Work required: The copy should begin at the line containing "The width and" and end at the last line of the material. Please reproduce those lines exactly and keep pictures out.

● ● ●

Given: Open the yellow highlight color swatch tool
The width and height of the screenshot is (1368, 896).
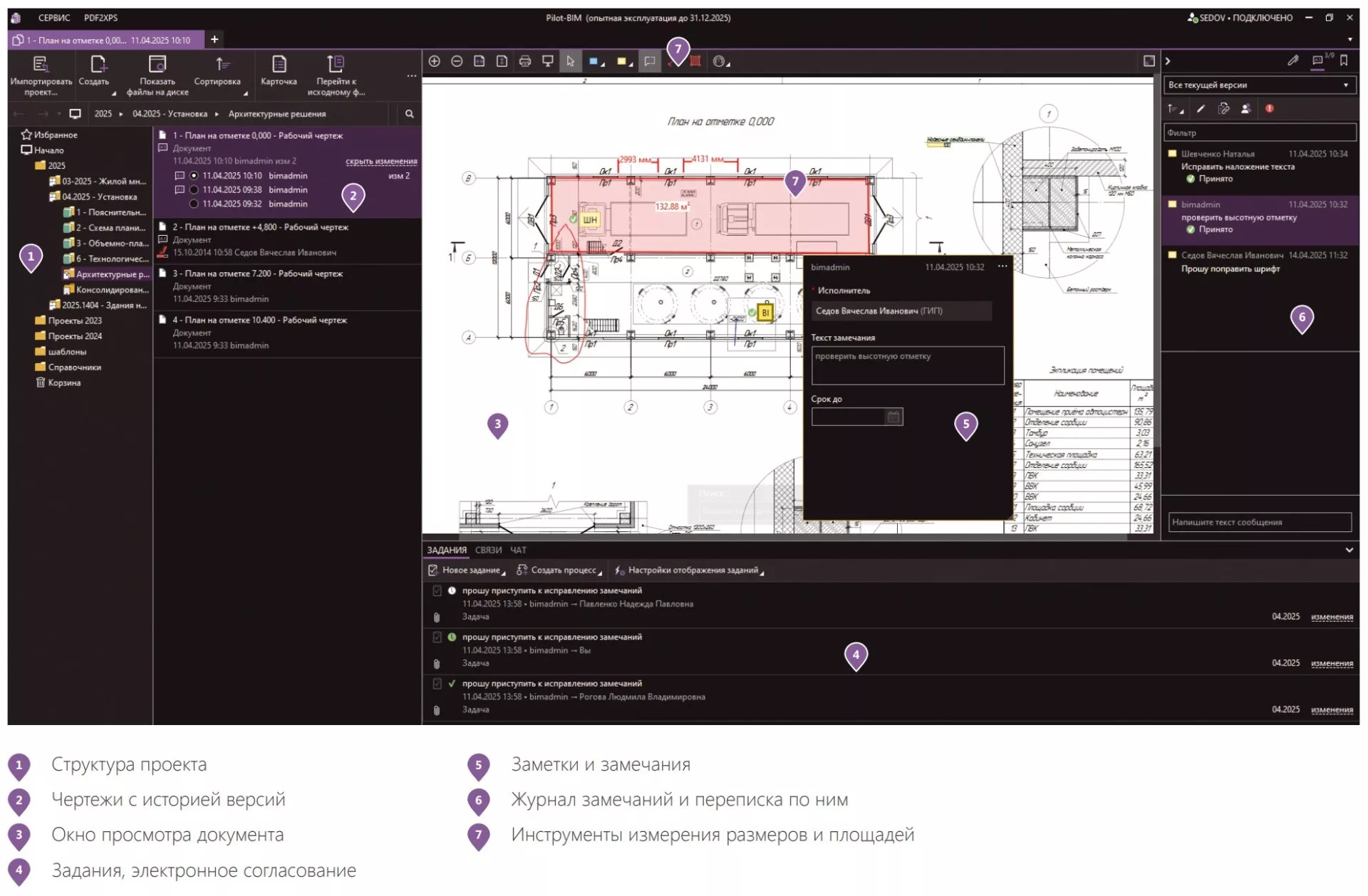Looking at the screenshot, I should (x=621, y=62).
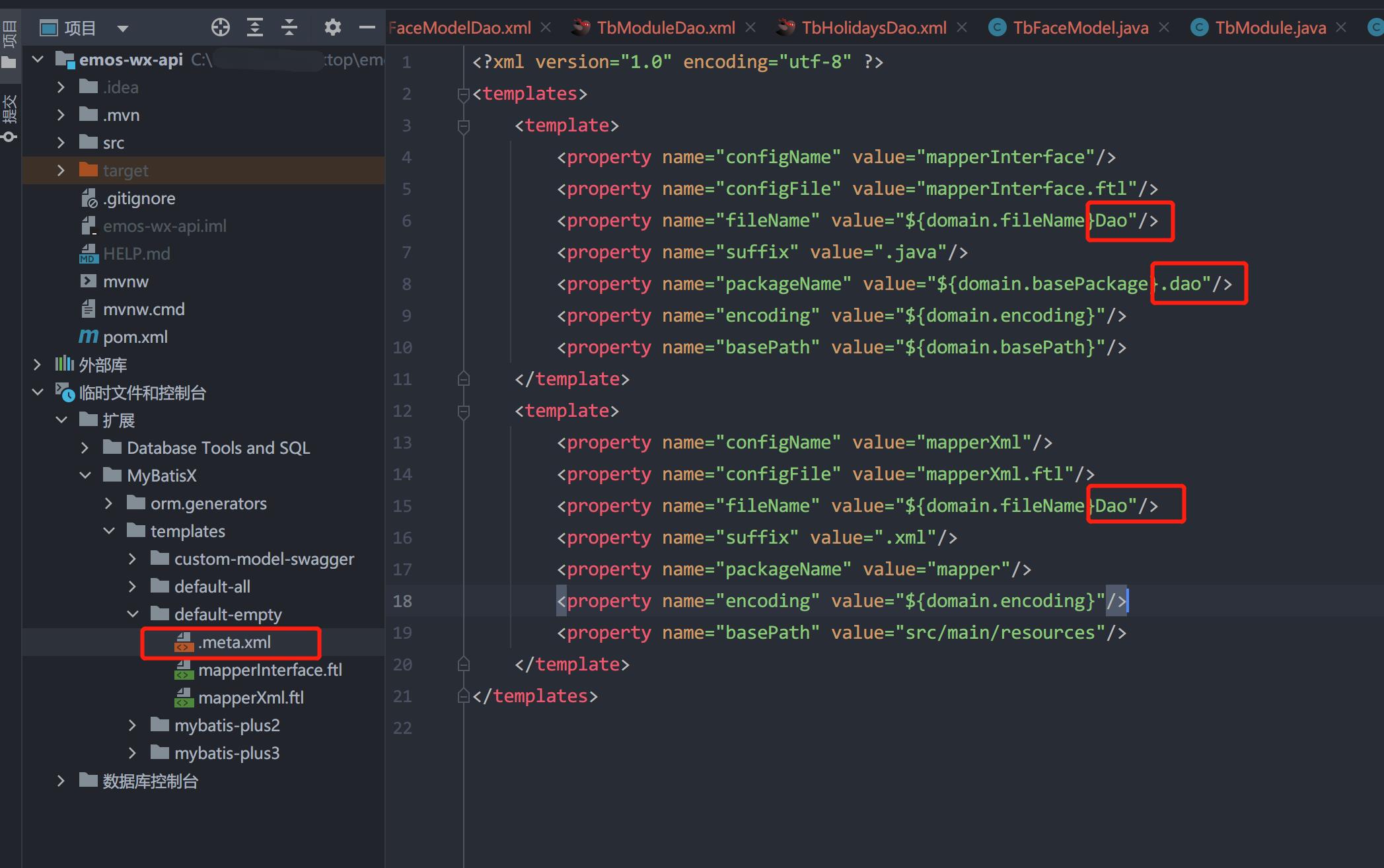Select .meta.xml file in project tree
Image resolution: width=1384 pixels, height=868 pixels.
pyautogui.click(x=235, y=642)
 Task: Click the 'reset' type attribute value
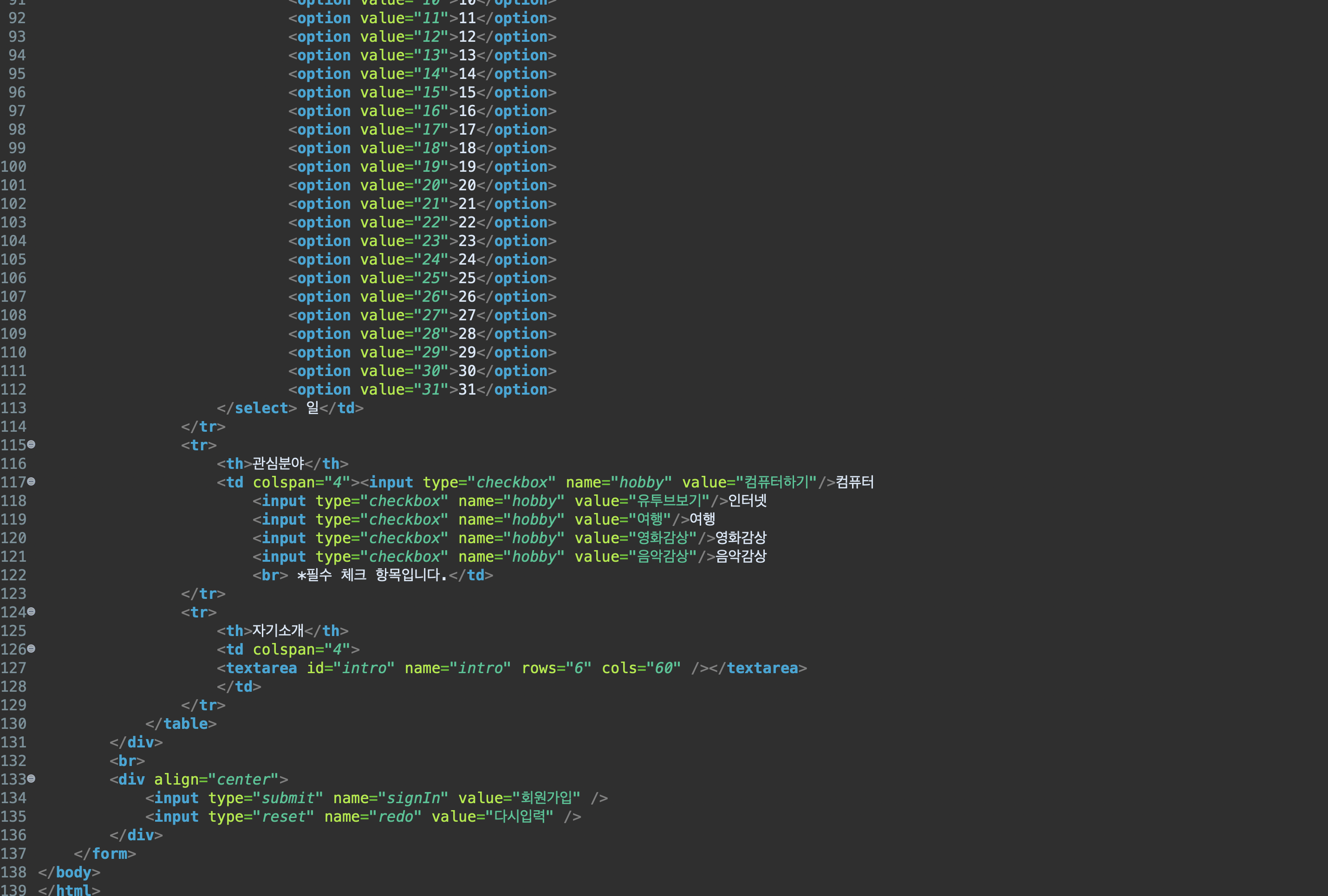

● ● ●

Result of this exercise:
The width and height of the screenshot is (1368, 896).
Looking at the screenshot, I should (x=621, y=62).
Select .meta.xml file in project tree
Image resolution: width=1384 pixels, height=868 pixels.
pyautogui.click(x=235, y=642)
 Task: Click the 'reset' type attribute value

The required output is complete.